Today marks the start of Eurocrypt 2013 in Athens. The first session was on lattices and the first talk was on Candidate Multilinear Maps from Ideal Lattices, which received the best paper award. This paper was also discussed in an earlier blog post as part of a study group.
The second talk was on Lossy Codes and a New Variant of the Learning-With-Errors Problem, by Nico Döttling (who gave the talk) and Jörn Müller-Quade from KIT. In the Learning With Errors problem, you are given some noisy inner products (mod q) of a secret vector with random vectors and the goal is to retrieve the secret vector (search version) or distinguish these noisy inner products from random (decision version). In certain cases (depending on the modulus q and the noise distribution) it is possible to reduce the search to the decision problem. More importantly, if the noise is taken from an appropriate Gaussian distribution, it can be shown that the average-case instances are as hard as worst-case instances through a worst-case to average-case reduction.

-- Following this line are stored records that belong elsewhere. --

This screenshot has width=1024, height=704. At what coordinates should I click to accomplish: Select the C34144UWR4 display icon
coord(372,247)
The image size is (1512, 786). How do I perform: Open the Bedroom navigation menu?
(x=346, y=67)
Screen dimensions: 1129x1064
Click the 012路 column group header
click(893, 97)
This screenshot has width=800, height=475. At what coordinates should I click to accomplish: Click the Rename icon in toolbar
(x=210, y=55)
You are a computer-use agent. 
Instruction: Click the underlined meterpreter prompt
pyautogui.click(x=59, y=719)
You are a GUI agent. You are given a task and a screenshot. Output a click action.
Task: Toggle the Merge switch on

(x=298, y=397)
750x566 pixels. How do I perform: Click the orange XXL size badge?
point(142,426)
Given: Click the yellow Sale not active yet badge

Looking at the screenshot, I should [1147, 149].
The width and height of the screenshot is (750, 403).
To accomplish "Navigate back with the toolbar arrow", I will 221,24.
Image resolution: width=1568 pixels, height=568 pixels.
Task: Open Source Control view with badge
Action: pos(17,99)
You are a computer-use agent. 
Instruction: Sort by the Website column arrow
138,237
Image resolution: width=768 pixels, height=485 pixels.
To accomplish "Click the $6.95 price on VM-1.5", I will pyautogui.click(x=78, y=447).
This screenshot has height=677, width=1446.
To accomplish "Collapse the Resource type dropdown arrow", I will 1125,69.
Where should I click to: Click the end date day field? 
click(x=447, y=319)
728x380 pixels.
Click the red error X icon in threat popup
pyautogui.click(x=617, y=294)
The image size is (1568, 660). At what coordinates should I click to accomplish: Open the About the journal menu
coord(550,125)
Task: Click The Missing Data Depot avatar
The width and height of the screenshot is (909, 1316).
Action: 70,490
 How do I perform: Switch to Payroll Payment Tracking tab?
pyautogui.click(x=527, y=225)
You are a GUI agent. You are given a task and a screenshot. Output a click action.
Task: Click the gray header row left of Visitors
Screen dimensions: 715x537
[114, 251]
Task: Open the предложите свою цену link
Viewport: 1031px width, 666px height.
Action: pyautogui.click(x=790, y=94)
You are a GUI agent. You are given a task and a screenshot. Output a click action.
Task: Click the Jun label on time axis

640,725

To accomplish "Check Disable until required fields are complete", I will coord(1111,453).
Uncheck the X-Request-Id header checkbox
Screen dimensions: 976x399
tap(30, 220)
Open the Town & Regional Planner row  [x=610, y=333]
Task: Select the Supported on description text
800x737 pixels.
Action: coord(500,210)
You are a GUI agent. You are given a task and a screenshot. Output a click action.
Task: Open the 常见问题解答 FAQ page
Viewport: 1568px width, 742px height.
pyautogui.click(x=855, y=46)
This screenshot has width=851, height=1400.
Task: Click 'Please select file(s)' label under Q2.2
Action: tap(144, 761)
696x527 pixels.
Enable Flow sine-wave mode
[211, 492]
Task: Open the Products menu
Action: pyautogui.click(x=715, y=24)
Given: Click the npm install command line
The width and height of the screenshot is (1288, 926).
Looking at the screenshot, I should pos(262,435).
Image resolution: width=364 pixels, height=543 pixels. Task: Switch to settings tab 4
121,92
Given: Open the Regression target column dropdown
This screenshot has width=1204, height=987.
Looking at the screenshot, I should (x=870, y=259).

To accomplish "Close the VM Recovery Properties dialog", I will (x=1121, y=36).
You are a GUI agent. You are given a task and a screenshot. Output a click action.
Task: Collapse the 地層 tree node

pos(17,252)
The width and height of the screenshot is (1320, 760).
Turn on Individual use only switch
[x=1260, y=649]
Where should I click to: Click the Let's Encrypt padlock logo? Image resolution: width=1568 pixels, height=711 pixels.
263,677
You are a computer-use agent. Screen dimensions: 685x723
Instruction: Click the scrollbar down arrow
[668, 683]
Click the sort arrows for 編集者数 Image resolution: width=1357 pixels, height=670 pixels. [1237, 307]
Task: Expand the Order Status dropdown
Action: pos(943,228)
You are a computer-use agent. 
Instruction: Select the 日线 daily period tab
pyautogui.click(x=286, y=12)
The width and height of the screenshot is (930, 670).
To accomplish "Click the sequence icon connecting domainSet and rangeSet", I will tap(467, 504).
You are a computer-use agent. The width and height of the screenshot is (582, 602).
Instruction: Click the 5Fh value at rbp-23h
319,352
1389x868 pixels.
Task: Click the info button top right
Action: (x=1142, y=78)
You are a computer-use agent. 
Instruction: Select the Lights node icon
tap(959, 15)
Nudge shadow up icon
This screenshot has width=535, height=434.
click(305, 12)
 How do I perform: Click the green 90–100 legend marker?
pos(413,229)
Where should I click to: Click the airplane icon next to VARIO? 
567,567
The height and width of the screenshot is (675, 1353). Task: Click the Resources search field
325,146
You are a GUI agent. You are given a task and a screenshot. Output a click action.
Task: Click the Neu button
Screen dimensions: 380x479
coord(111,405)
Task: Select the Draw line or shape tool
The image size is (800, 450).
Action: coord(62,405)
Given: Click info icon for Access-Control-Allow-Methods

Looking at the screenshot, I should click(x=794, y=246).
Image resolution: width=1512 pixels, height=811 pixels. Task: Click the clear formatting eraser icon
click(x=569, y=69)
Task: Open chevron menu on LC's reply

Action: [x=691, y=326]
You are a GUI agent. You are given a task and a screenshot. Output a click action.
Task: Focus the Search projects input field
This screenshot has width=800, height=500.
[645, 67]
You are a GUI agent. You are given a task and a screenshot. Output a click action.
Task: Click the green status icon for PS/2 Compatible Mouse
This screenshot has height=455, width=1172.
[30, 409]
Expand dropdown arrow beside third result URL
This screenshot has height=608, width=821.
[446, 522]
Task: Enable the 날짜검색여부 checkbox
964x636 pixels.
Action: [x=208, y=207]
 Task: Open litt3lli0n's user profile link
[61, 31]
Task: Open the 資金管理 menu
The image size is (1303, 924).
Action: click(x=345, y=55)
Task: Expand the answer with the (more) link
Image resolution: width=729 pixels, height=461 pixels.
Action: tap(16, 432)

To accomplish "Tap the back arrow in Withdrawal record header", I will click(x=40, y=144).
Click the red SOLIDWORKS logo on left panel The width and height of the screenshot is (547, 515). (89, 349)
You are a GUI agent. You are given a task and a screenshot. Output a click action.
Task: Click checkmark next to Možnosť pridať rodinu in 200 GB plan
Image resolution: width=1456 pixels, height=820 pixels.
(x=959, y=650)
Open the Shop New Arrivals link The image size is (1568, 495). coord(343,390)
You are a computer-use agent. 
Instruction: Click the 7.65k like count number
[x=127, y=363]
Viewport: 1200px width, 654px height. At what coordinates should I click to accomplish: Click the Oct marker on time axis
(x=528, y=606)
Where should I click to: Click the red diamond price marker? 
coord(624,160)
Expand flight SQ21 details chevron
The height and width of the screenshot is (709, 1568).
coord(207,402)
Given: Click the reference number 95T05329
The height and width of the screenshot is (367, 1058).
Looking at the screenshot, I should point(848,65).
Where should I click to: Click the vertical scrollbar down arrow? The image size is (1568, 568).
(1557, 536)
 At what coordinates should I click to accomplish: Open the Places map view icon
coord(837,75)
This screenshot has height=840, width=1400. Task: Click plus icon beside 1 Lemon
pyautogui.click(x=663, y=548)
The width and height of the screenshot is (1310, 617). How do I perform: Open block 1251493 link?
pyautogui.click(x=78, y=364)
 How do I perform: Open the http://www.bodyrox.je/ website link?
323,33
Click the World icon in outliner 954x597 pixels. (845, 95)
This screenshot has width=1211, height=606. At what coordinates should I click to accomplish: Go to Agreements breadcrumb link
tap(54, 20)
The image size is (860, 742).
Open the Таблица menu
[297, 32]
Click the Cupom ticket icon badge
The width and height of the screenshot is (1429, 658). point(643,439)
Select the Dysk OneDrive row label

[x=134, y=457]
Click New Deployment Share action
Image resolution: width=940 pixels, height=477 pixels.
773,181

However, it is cumbersome to sample such Gaussian noise, and in this paper the authors examine whether it is possible to get a worst-case reduction for some non-Gaussian noise distribution. They give a new worst-case connection for LWE with uniformly distributed errors, but it comes with the drawback that the number of LWE samples that will be given out must be fixed in advance. As the paper title indicates, their proof relies on lossy codes, which is a proof-strategy that was used earlier by Peikert and Waters. Strictly speaking, they do not come with a new proof of the worst-case reduction, but use the proof for Gaussian noise in such a way that they do not require the Gaussians in the LWE instantiation.
For a fixed number of LWE samples, it is possible to write the problem in matrix form, where the matrix consists of the random vectors used in the inner products. In the original LWE variant this matrix consists of randomly drawn elements mod q. In the variant in this paper, this matrix is replaced by one from a distribution of lossy matrices, which are computationally indistinguishable from random matrices. If this lossy problem is somehow computationally easier than the standard LWE problem, this allows you to distinguish between the lossy matrices and random matrices. The main part of the paper is dedicated to showing that their specific LWE construction is actually lossy for their uniform noise distribution.
The end result is a reduction from worst-case GapSVP to the average case of their LWE variant. Compared to previous reductions, this one suffers from the loss of an additional factor m in the approximation factor for the lattice problem. It is an open problem to tighten this reduction.